Barangaroo House is located at a pivotal point, acting as an entrance point to the Barangaroo Precinct when approached from the pedestrian areas of King Street Wharf, Cockle Bay Wharf and Darling Harbour to the south. Collins Turner won the project through a design excellence competition run by Lendlease and the Barangaroo Delivery Authority. The complex is set to house a restaurant by celebrity restauranteur Matt Moran.
The design choice was made to create a free open floor plan, allowing for future flexibility. The structural cantilevers required a complex and innovative concrete waffle slab design. The slabs included several layers of post-tensioning, interwoven much like a cable-knit jumper, to allow two-dimensional spans, distributing load back to the raking structural columns.

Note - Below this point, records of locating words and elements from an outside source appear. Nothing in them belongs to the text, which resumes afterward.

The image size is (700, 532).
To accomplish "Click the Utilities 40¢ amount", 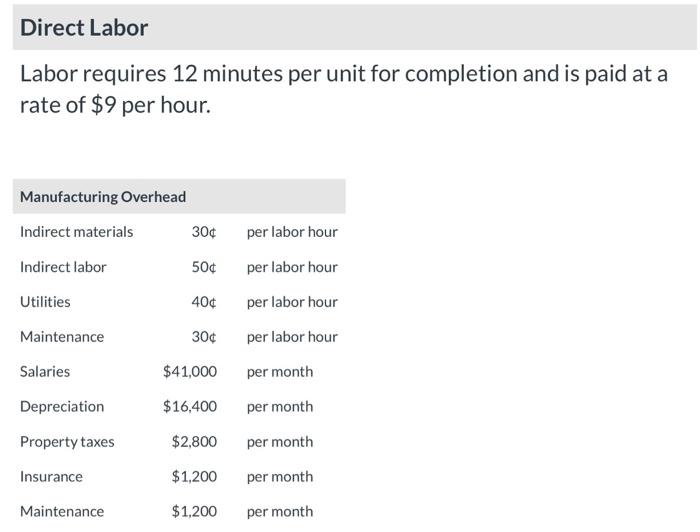I will pyautogui.click(x=204, y=302).
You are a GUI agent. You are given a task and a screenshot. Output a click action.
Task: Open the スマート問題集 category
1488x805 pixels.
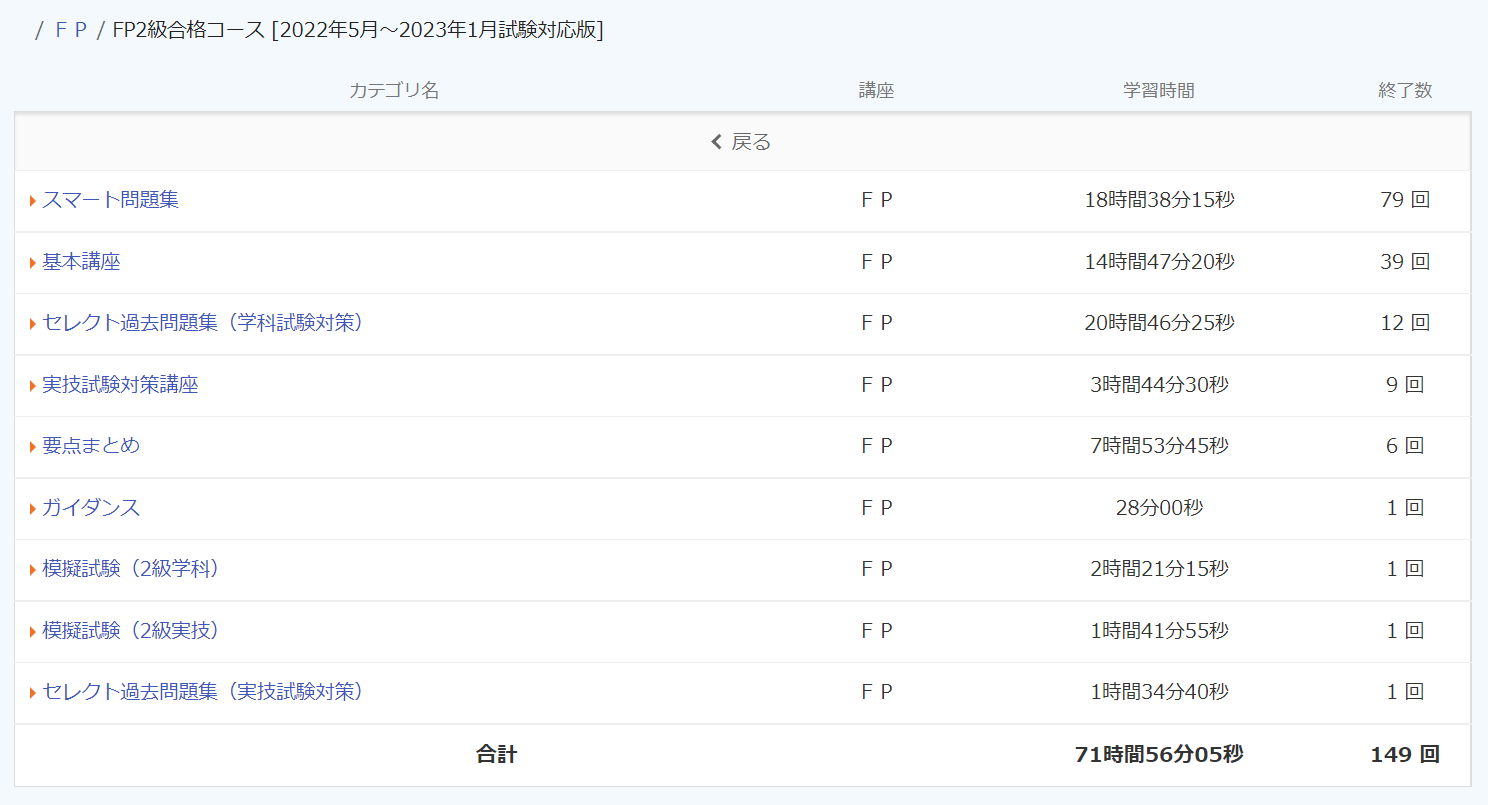pyautogui.click(x=110, y=200)
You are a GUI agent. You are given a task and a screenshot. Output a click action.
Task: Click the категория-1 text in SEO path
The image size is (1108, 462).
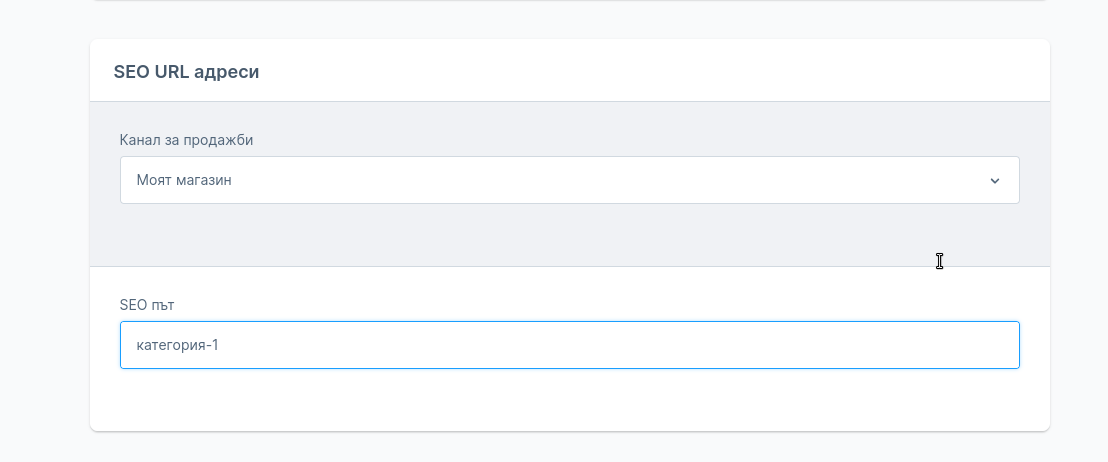coord(177,345)
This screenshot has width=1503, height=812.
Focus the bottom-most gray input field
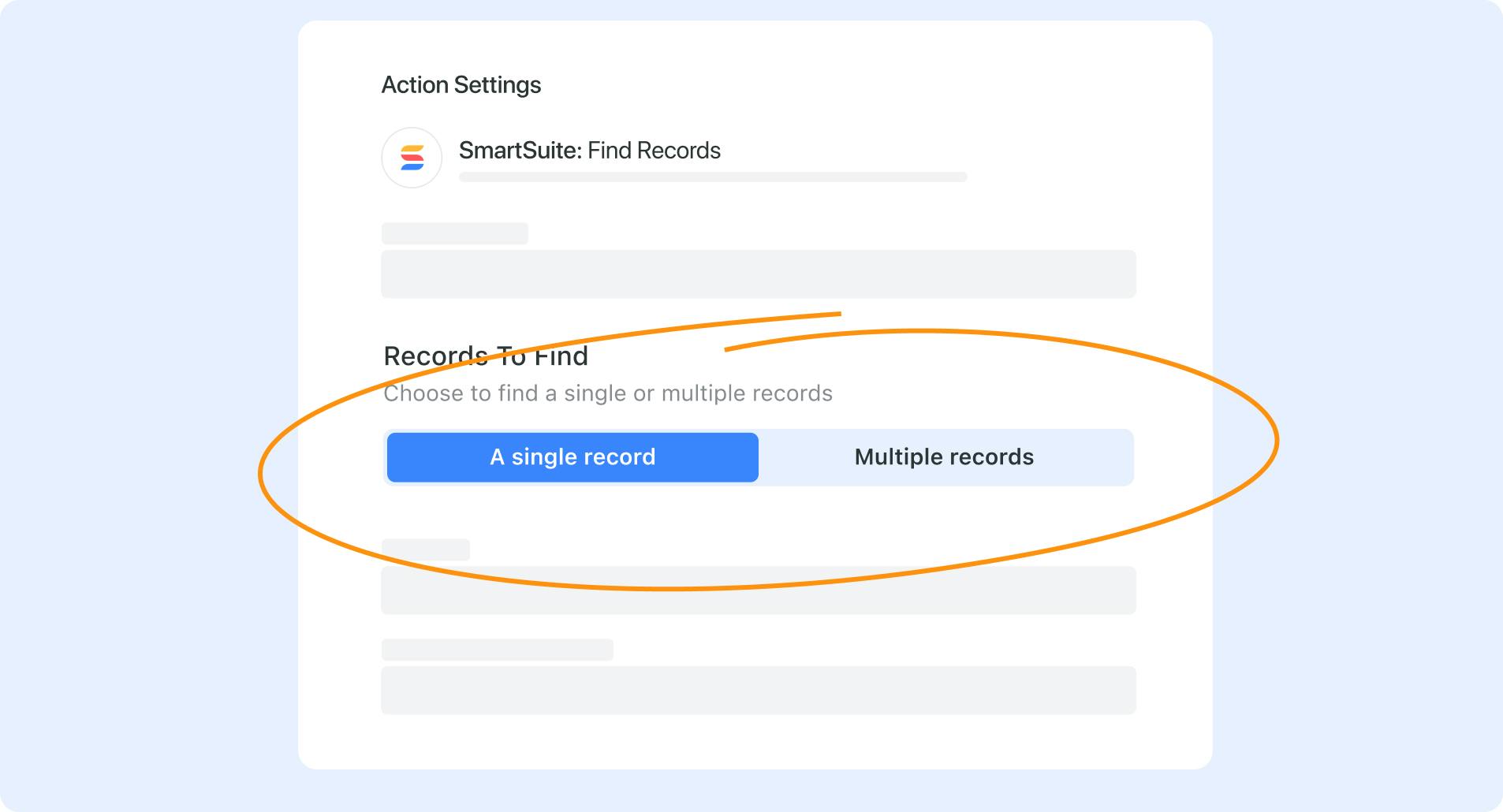click(758, 691)
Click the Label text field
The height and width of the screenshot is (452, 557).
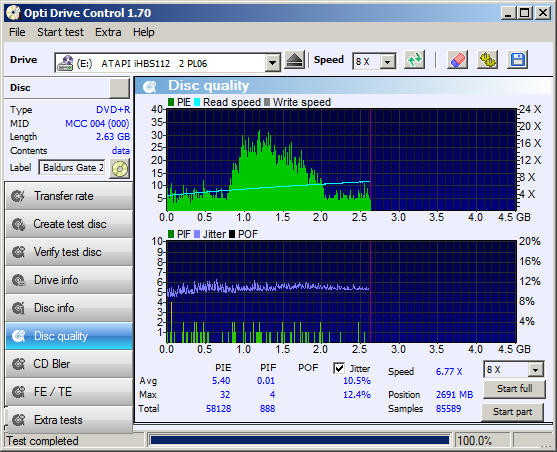click(x=71, y=168)
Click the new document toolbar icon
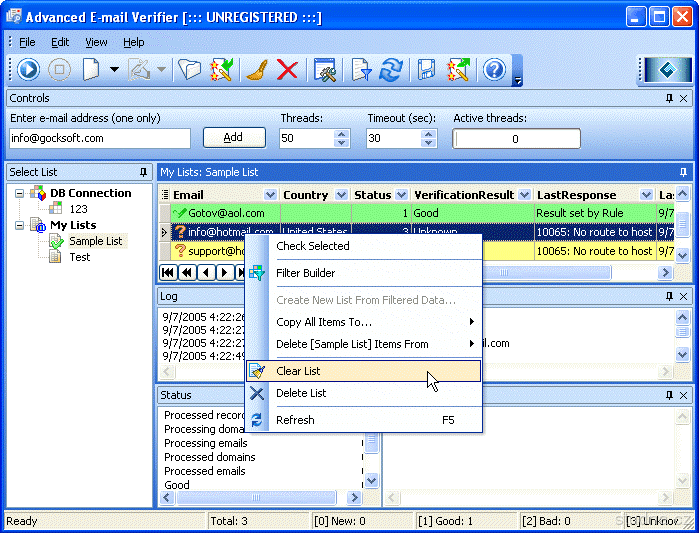 click(x=92, y=69)
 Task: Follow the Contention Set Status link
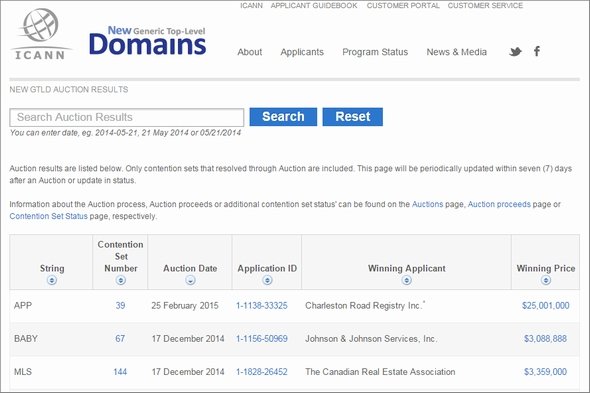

Barangaroo’s exterior cladding is its most unique quality. The unique system uses Accoya timber, which is cured in a vinegar based solution, and then charred using the traditional Japanese Yakisugi technique. The charred layer provides a natural weather resistance and chemical free preservation. In this case, the dowel was sanded back and coated with layer of oil finish. The timber was presented in dowels that were steam bent, then fixed with a custom system to create a double curved cladding. The custom fixing comprises an extruded aluminium bracket that conceals the fixings and creates consistent spacing between the 42mm dowels. The result is a perforated sculptural appearance that has high performance and high aesthetic. The rich, dark appearance is a result of the charred timber.
The team at Collins Turner went through many iterations in the charring and steam bending process, determined to get the perfect result. Preparation began early, as the dowel was part of the design solution even before the form. The timber is a welcome novelty in the business area, dominated by glass and metal. The imperfect nature of timber softens the distinct form, and creates an elegant, textural facade.